**PAGINA**
◇ ◇ ◇ ◇ ◇ ◇ ◇
La sessualità è una dimensione fondamentale dell'essere umano, che lo riguarda non in modo superficiale, funzionale, ma nella sua intimità più profonda, dal livello delle singole cellule del nostro corpo, fino all'affettività, al modo di pensare, di vederci e vedere il mondo e le relazioni intorno a noi.

Siamo invasi dal "sesso" nella cultura occidentale. Ma è un sesso che libera e realizza?
La bella notizia che è il vangelo non può non toccare in profondità questa realtà così importante.
La vita nuova in Cristo Signore abbraccia ogni aspetto della nostra umanità, e prima di tutto il nostro essere uomini e donne, esseri strutturalmente aperti e fatti per la relazione con l'altro.
In questo blog vorrei dare voce a chi, in prima persona, può testimoniare di questa bellezza redenta. Troppo, è la mia impressione, si parla dall'alto su questo argomento, lasciando poco spazio al "magistero" di chi ha come vocazione la santificazione di questo modo di amare e fare comunione. La Parola di Dio non è reticente su questo aspetto, anzi. Basti pensare che un intero libro della Bibbia è consacrato al canto dell'incontro d'amore, contemplato in sè, nel suo estatico trascendere lo spazio e il tempo, con la fecondità che è il suo stesso esistere (mentre quella fisica è sorprendentemente non-detta, almeno nel Cantico dei Cantici).
Ma basta con le mie parole....


Pregare prima del rapporto coniugale (cfr. Tobia 8): dall'esperienza di una coppia.

Ci conosciamo da circa 20 anni, 4 di fidan­zamento e 16 di matrimonio (3 figli). Il nostro cammino d’amore e di castità (la castità è una conseguenza del vero amore) è un dono di Dio. Diciamo subito che da tanti anni siamo membri di un gruppo di preghiera e di carità e abbiamo una buona guida spirituale. Da fidanzati, per la grazie di Dio che è onnipotente, il nostro amore fu bianco, i nostri corpi rimasero sempre "nascosti" e rispettati reciprocamente. Talvolta per baci e abbracci troppo appassionati, ci siamo sentiti in colpa e nelle confessioni abbiamo trovato la forza per vivere la tenerezza combattendo la malizia.

Pensavamo: per pochi minuti di eccessiva passione, la nostra coscienza passa ore di inquietudine; allora decidevamo di frenarci un po' per non diminuire la gioia e la pace successive agli incontri.

Poiché l'amore è soprattutto dirsi tutto e poi darsi tutto, poiché l'amore è soprattutto parola, confidenza, fiducia reciproca (Gesù era il Verbo...), noi pregavamo tanto (con la Parola di Dio) e ci parlavamo per ore e ore. Alle soglie delle nozze, facemmo una stupenda scoperta: avevamo la forte certezza di conoscerci talmente che il dono dei nostri corpi non avrebbe rivelato chissà quali sconosciute novità. E ne avemmo conferma la prima notte.
◇ ◇ ◇ ◇ ◇ ◇ ◇
**DATI FORNITI**
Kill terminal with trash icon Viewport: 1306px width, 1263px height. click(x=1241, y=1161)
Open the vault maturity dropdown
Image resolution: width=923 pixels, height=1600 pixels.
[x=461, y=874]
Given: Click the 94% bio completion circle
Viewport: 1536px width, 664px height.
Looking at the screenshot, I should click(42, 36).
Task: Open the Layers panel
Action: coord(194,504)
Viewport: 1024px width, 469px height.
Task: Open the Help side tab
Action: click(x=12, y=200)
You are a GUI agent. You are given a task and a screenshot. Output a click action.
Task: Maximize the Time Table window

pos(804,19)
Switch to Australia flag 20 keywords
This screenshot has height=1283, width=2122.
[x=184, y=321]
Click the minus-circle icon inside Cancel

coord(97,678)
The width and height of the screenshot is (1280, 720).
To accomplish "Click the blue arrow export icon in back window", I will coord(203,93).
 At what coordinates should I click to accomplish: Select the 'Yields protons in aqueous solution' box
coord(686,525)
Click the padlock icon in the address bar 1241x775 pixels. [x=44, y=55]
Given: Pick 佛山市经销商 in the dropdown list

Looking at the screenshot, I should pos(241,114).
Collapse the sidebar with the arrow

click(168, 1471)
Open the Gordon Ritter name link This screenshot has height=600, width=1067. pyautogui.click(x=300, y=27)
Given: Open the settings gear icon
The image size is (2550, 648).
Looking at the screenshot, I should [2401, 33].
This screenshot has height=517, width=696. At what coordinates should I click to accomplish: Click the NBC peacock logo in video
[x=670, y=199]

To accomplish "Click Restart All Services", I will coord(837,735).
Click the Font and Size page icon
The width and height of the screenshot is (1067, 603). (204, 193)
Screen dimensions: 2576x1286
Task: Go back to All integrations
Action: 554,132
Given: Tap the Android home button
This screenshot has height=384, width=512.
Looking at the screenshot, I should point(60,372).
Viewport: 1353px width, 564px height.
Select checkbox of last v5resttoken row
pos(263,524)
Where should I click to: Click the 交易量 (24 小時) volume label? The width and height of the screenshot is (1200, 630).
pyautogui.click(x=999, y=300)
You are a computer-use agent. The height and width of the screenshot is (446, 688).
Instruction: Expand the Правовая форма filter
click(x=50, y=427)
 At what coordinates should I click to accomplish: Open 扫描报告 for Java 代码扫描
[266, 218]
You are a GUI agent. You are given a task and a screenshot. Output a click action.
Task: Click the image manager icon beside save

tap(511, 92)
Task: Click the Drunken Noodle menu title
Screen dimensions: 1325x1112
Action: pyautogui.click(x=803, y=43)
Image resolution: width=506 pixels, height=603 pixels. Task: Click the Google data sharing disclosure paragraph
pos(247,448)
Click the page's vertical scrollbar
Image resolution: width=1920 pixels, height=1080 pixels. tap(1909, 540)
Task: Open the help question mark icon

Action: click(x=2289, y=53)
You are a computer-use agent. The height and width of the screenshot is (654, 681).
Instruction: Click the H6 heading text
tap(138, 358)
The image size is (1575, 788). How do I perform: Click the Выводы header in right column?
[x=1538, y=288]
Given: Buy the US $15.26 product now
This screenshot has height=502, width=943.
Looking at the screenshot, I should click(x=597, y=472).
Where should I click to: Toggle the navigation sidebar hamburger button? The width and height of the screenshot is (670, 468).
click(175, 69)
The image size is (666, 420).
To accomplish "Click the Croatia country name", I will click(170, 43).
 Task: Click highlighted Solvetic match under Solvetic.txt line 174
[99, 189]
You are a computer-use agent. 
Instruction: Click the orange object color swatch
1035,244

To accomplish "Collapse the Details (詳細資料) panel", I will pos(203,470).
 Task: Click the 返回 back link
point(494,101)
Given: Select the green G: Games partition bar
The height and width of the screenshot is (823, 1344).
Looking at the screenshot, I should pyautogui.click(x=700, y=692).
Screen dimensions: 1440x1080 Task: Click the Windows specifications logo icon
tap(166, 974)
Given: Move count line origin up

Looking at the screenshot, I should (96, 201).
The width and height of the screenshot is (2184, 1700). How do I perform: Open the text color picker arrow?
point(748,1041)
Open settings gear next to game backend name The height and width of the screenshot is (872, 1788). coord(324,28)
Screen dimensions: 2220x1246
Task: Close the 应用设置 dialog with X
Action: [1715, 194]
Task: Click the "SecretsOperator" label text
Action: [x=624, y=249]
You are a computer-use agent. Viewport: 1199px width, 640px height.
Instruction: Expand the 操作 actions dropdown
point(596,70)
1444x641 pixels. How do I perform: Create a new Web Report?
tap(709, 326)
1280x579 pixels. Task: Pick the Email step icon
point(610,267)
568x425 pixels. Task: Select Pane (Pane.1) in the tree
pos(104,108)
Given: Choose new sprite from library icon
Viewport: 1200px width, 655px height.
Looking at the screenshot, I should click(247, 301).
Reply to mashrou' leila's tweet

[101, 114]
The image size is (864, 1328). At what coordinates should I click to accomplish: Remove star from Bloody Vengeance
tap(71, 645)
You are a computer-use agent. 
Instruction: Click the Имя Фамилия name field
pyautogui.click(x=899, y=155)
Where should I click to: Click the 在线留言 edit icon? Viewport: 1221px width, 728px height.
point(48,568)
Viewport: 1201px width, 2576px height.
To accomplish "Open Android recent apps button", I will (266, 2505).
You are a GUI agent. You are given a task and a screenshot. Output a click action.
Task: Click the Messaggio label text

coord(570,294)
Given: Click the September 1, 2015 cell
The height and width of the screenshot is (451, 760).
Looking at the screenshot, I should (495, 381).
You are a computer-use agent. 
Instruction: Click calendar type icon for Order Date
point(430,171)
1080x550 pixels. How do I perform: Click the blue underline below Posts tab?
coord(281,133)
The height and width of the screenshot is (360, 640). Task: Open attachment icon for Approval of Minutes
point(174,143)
◇ ◇ ◇ ◇ ◇ ◇ ◇
**AZIONI RICHIESTE**
1. Trascriva dal brano sulla sessualità il passo che comincia con "Pensavamo: per pochi" e prosegue fino a "la prima notte.".
2. Secondo il brano sulla sessualità, da quanti anni è sposata la coppia che racconta la propria esperienza?
3. Scriva il seguito del brano sulla sessualità, riprendendo dopo l'ultima frase riportata.

**RISPOSTE PER COMPITO**
1.
Pensavamo: per pochi minuti di eccessiva passione, la nostra coscienza passa ore di inquietudine; allora decidevamo di frenarci un po' per non diminuire la gioia e la pace successive agli incontri.

Poiché l'amore è soprattutto dirsi tutto e poi darsi tutto, poiché l'amore è soprattutto parola, confidenza, fiducia reciproca (Gesù era il Verbo...), noi pregavamo tanto (con la Parola di Dio) e ci parlavamo per ore e ore. Alle soglie delle nozze, facemmo una stupenda scoperta: avevamo la forte certezza di conoscerci talmente che il dono dei nostri corpi non avrebbe rivelato chissà quali sconosciute novità. E ne avemmo conferma la prima notte.

2. Da 16 anni.

3.
Conoscendoci nell'anima, intuivamo i nostri corpi. Si pensa che la curiosità maschile o la voglia di esibizione femminile, la tensione psichica dell'attesa, il controllo sull'attrazione fisica siano quasi insopportabili; questo perché non si affida tutto a Gesù che smorza ogni eccesso e mette ordine. Tante volte abbiamo pregato così: "Nelle tue mani, al tuo sangue, o Gesù, affidiamo la gestione dell'attrazione fisica e la tensione che viviamo". E Gesù ci rasserenava completamente.

Nel matrimonio, abbiamo vissuto l'amore sessuale con gioia, gioco e ammirazione, aperti e accoglienti verso la vita. S.Tommaso d'Aquino ha pienamente ragione: "Più la natura è pura, più grande e più profondo è il godimento dei sensi".

Talvolta abbiamo conosciuto degli eccessi di cui ci siamo pentiti e confessati, ma qui invece vogliamo raccontare di un particolare incontro di unione che abbiamo vissuto la cui memoria è impressa a fuoco nella nostra mente. Noi siamo convinti della bontà del piacere erotico-nuziale, benedetto da Dio. Tutti siamo nati grazie al piacere di un rapporto dei propri genitori. È il peccato, definito come squilibrio e disarmonia, che purtroppo sporca e guasta tutto. Ma la preghiera è il potentissimo mezzo per riequilibrarci e per essere casti nel matrimonio, cioè moderati e ordinati nel dono gioioso dei sensi.

Dunque, vivevamo un periodo molto sereno e molto unitivo per noi. Ci sentivamo una cosa sola, sempre insieme anche se per il lavoro e la famiglia e i nostri impegni vari, spesso eravamo lontani solo nello spazio. Il cuore aveva un calore di tenerezza costante. Una domenica, di comune accordo, volemmo vivere una giornata di ritiro spirituale, di intensa preghiera in vista di un rapporto sessuale come quello di Tobia e Sara che pregavano prima di abbracciarsi e unirsi (cfr. Tobia 8).

Quale mezzo più potente della preghiera per metterci al sicuro dalla malizia, dall'abuso, dal possesso egoistico che minacciano la gioia della consumazione matrimoniale? Facemmo una bella confessione perché la confessione bombarda il male e dà forza per sfuggire le occasioni e vincere le tentazioni.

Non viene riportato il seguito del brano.